Selasa, 20-08-2019 | 10:57:19 WIB

Membaca Ramayana di Kursus Intensif Jawa Kuno ke-5

Diposting oleh : Yudhi

Membaca naskah Ramayana Jawa Kuno

Sleman - Peserta "5th International Intensive Course in Old Javanese 2019" membaca teks Kakawin Ramayana dan Adiparwa sebagai lanjutan dari materi kursus. Pembacaan kedua teks berbahasa Jawa Kuno ini termasuk bagian dari kursus yang diselenggarakan atas hasil kerja sama antara Perpustakaan Nasional Republik Indonesia, École français d’Extrême-Orient (EFEO), dan École Pratique des Hautes Études (EPHE).

Teks Kakawin Ramayana bermula dari cerita tentang Dasarata, Raja Ayodhya, yang juga ayah Rama. "Hana sira ratu dibya rěngon," demikian kalimat pembuka teks Kakawin Ramayana yang berarti "Ada seorang raja mahsyur, dengarkanlah."

Kakawin Ramayana berbentuk puisi bermetrum. Kakawin sendiri berasal kata "kawi" atau "kawiya" dari bahasa Sansekerta yang berarti "penyair". Kata tersebut mendapatkan imbuhan khas Jawa Kuno "ka-" dan "-an" yang menjadikan kata tersebut berarti "karya seorang penyair" atau juga bisa berarti "sajak" itu sendiri.

Singkat cerita, terjadi konflik di dalam kerajaan Ayodhya. Semula harusnya Rama (anak Desarata dari permaisuri pertama) yang menggantikan Dasarata, tapi karena desakan Kekayi (permaisuri ketiga Dasarata) anaknya, Bhatara, yang menjadi raja. Kekayi pun meminta Rama untuk diasingkan ke hutan. Selama di hutan, Rama, Sita, dan Laksmana, mendapatkan banyak ujian, salah satunya penculikan Sita.
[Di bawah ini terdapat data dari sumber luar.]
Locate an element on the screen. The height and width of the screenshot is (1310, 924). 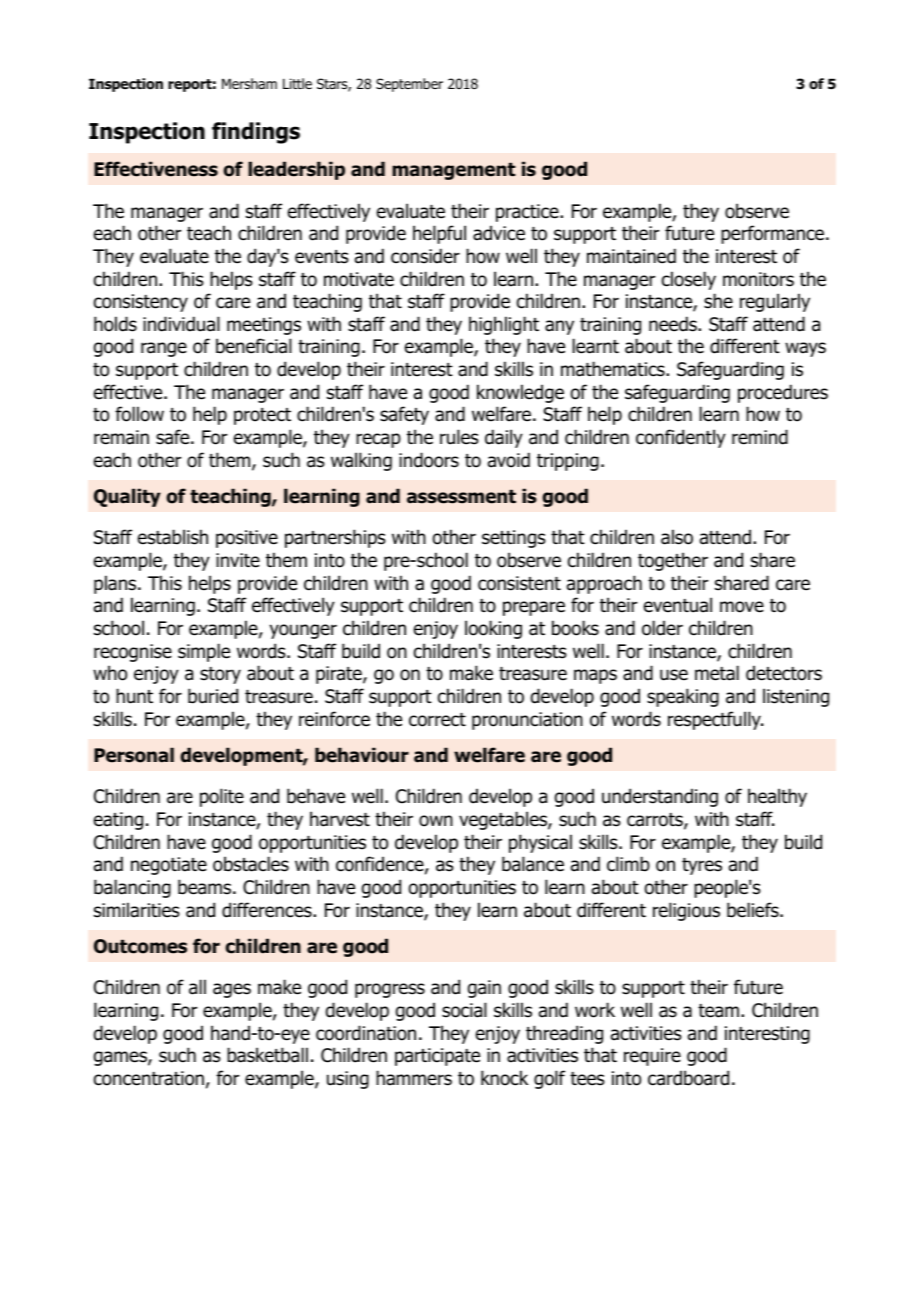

Secara garis besar, cerita epos Ramayana ini merupakan ajaran dan kepahlawanan.

Adapun cerita Adiparwa merupakan kitab pertama dari epos Mahabharata. Adiparwa dituturkan dalam bentuk narasi. Penuturan isi kitab tersebut bermula ketika Sang Ugrasrawa mendatangi Bagawan Sonaka yang sedang melakukan upacara di hutan Nemisa. Sang Ugrasrawa menceritakan kepada Bagawan Sonaka tentang keberadaan sebuah kumpulan kitab yang disebut Astadasaparwa. Pokok ceritanya adalah kisah perselisihan Pandawa dan Korawa, keturunan Sang Bharata. Dari penuturan Sang Ugrasrawa, mengalirlah kisah besar keluarga Bharata tersebut (Mahābhārata).

Selain menerjemahkan secara keseluruhan, peserta kursus diminta menguraikan satu per satu pembentukan kata, frasa, dan kalimat dari kedua teks tersebut. Pembacaan teks ini merupakan lanjutan dari pembelajaran sebelumnya, yakni tata bahasa Jawa Kuno.

Kursus intensif selama dua pekan ini diisi oleh pengajar kelas dunia. Di antaranya, yaitu Arlo Griffiths, pakar epigrafi dari EFEO; Andrea Acri, pakar Jawa Kuno dan Sansekerta dari EPHE; dan, Tom Hunter, pakar linguistik Jawa Kuno dan Sansekerta dari University of British Columbia, Kanada. Adapun pengajar dari dalam negeri, yaitu Agung Kriswanto, filolog dari Perpusnas; Yosehin Apriastuti Rahayu, staf pengajar Jawa Kuno dan Sansekerta dari Universitas Gadjah Mada; dan, Zakariya Pamuji Aminullah.

"Tujuan kursus ini agar para peserta bisa membaca sekaligus menganalisis teks-teks Jawa Kuno dan memanfaatkannya sebagai referensi penelitian," kata Kepala Bidang Layanan Koleksi Khusus, Yeri Nurita, dalam pembukaan kursus, Ahad, 21 Juli 2019. Yeri mewakili Deputi Bidang Pengembangan Bahan Pustaka dan Jasa Informasi Perpusnas Ofy Sofiana membuka kursus ini. "Harapannya, riset tentang Jawa Kuno akan makin berkembang."Yeri berharap tahun depan akan ada kelas tambahan, yakni kelas advance berbahasa Indonesia. Tujuannya, untuk mengakomodasi para peneliti dari dalam negeri.

"Dengan begitu penelitian tentang Jawa Kuno juga bisa sering dilakukan di dalam negeri," ujarnya. Selain itu, dia berharap generasi baru filolog Jawa kuno juga dapat bekerja sama membangun kemitraan internasional, sehingga menghasilkan beragam penelitian yang berkualitas.